● **TEXT TO READ**:

########################################

Jenkins Project: Building CI/CD Pipeline for Scalable Web Applications

Advanced Pipelines

Code Quality Pipeline Demo

In this lesson, we will build our pipelines starting with the code quality pipeline. Both the code quality and release pipelines require a GitHub access token. This token is essential for avoiding GitHub’s rate limits when accessing public repositories and is necessary for publishing tags and releases in the release pipeline.

Important

Using an access token when accessing GitHub repositories via a public URL ensures that you avoid accidental rate limiting.

Generating a GitHub Access Token

To generate an access token:

  1. Click on your user icon in GitHub.
  2. Go to Settings and then open Developer settings in a new tab.
  3. Under the Personal Access Tokens section, select Token (classic) and click Generate new token.
  4. Provide a name (e.g., "Jenkins") and select the required scopes (for instance, the "repo" scope for full control over private repositories).
  5. Generate the token and copy it.

The image shows a GitHub repository page for a project named "course-jenkins-project," displaying a list of files and folders along with commit details. The repository is public and includes information about branches, tags, and contributors.

The image shows a GitHub settings page for creating a new personal access token, with options to select various scopes for access permissions.

Adding GitHub Credentials in Jenkins

After copying your token, switch to Jenkins and perform the following steps:

  1. Navigate to Credentials > System > Global credentials (unrestricted).
  2. Add a new credential of type Username with password.
  3. Use a placeholder username (e.g., "Jenkins") and paste your access token as the password.
  4. Assign an ID, such as "GitHub-access-token," then save the credential.

########################################

Entries pointing to words and elements
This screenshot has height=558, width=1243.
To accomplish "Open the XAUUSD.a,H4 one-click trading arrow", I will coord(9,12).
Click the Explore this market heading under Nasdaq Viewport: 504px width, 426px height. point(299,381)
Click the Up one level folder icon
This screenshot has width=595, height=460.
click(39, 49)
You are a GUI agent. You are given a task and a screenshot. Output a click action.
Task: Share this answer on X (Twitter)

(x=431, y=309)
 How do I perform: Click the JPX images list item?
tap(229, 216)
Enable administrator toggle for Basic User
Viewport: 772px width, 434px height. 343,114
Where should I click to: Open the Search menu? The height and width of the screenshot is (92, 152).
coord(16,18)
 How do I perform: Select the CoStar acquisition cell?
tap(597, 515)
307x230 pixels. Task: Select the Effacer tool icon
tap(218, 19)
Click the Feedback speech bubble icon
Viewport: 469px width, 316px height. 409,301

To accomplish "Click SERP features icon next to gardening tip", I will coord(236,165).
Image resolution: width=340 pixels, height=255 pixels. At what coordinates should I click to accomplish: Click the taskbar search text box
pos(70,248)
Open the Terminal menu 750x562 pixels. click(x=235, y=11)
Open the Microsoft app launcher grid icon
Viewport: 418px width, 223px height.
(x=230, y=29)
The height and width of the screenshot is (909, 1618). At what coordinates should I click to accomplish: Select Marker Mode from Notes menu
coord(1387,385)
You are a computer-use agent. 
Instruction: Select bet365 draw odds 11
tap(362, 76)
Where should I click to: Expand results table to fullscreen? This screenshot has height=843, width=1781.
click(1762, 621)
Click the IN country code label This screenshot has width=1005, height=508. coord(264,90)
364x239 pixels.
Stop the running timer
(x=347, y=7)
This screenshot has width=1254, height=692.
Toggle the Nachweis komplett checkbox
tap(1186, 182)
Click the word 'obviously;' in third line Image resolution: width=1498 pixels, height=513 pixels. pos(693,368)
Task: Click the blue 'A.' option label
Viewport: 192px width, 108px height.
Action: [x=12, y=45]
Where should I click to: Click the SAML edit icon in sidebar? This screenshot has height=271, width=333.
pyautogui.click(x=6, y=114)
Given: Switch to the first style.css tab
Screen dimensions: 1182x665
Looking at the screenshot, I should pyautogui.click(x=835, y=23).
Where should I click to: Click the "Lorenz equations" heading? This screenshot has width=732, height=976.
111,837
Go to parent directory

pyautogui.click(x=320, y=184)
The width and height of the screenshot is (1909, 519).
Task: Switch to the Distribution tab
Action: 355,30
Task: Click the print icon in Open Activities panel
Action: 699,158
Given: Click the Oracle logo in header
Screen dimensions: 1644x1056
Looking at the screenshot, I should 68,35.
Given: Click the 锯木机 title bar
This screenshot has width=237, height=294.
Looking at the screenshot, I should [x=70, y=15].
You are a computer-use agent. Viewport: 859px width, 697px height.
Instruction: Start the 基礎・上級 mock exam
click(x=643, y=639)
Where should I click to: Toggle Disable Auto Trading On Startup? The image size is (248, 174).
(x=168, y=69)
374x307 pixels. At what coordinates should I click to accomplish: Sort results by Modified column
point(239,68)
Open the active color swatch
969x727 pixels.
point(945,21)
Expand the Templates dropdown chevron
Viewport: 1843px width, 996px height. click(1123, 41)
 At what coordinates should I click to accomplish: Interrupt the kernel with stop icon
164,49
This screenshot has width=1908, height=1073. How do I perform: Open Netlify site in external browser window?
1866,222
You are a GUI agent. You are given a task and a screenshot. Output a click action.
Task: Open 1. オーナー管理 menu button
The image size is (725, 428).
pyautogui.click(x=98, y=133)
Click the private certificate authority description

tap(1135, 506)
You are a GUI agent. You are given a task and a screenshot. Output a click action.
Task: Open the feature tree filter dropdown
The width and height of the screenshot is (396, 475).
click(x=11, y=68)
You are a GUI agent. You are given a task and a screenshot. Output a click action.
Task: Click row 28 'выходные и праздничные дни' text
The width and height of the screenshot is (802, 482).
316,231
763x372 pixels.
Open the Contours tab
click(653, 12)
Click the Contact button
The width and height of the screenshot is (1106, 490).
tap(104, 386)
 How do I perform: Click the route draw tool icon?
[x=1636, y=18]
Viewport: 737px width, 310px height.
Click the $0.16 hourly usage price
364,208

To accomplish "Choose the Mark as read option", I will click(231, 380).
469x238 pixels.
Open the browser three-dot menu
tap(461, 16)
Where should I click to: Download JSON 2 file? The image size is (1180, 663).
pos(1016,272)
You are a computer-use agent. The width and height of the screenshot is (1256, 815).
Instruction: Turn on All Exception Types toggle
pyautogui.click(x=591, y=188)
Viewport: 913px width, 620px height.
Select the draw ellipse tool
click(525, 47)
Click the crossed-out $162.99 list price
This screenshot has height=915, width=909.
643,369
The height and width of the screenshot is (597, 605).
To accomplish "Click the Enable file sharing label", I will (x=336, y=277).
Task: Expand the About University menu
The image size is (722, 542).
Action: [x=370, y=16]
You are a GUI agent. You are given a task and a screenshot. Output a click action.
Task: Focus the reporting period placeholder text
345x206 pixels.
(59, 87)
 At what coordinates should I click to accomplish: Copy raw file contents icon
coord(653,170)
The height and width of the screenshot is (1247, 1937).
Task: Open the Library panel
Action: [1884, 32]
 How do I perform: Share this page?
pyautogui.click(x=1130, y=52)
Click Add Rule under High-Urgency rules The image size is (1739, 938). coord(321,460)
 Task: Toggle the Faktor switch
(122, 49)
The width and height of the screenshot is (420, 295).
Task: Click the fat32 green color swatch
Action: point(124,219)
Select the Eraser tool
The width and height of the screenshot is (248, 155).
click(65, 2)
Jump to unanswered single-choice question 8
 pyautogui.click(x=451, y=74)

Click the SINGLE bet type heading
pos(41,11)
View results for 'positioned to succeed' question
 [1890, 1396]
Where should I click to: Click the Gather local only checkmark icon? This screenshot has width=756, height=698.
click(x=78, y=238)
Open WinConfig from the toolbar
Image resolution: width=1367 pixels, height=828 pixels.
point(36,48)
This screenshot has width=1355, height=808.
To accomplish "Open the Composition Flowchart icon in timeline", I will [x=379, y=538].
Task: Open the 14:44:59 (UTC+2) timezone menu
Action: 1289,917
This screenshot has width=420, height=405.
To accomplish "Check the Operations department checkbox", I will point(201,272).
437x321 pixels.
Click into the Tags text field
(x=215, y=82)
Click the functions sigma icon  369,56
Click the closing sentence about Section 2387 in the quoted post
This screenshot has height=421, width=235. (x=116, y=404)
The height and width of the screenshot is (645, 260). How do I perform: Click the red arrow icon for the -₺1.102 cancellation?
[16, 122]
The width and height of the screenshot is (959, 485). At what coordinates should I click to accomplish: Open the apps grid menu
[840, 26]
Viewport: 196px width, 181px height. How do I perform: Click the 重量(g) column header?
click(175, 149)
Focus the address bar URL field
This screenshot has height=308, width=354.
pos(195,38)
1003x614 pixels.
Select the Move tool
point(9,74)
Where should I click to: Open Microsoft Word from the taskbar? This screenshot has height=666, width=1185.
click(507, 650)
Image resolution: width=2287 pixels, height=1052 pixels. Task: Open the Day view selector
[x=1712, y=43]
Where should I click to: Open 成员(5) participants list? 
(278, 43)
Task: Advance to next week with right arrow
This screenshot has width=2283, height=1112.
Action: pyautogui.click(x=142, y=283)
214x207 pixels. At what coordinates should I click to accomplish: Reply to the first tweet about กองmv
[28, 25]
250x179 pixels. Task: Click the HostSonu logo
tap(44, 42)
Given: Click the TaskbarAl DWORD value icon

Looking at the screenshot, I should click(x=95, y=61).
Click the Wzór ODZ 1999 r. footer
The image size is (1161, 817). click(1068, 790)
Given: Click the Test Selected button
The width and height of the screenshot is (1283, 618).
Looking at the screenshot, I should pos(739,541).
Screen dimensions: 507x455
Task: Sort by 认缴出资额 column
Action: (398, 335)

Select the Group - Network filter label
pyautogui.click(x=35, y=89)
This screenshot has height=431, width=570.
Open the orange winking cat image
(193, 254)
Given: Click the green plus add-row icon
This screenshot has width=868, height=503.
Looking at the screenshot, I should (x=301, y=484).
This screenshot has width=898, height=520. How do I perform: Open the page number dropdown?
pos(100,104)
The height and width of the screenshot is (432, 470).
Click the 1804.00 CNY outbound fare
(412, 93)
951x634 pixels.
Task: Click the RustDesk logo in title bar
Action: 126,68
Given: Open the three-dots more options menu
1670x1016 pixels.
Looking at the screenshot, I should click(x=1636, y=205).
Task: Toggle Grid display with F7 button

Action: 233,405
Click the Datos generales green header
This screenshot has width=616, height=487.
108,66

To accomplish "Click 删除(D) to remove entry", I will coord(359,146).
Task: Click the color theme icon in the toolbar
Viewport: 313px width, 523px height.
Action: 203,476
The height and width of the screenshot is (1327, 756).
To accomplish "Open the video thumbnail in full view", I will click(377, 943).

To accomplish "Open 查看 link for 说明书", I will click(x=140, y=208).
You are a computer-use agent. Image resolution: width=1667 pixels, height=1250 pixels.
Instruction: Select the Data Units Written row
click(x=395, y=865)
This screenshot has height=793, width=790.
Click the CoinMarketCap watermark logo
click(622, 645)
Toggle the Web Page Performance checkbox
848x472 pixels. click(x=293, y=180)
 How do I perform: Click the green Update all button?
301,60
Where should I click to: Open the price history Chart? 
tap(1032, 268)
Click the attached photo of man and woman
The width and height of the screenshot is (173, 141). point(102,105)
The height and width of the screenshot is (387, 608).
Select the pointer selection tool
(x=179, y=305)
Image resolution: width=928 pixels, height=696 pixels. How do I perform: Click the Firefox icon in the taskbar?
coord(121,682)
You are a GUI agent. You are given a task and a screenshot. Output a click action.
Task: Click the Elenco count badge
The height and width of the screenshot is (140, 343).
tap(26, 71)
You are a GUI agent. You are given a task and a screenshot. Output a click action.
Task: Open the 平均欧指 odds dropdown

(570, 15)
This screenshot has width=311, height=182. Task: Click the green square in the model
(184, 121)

########################################

● **DESCRIPTION OF THE TASK**:
In the Jenkins pipeline lesson, what are the successive levels of the Jenkins navigation path leading to the place where the new GitHub credential is added? Give them in order. The data shown here bear no relation to the Jenkins pipeline lesson.

● **RESULT BELOW**:
1. Credentials
2. System
3. Global credentials (unrestricted)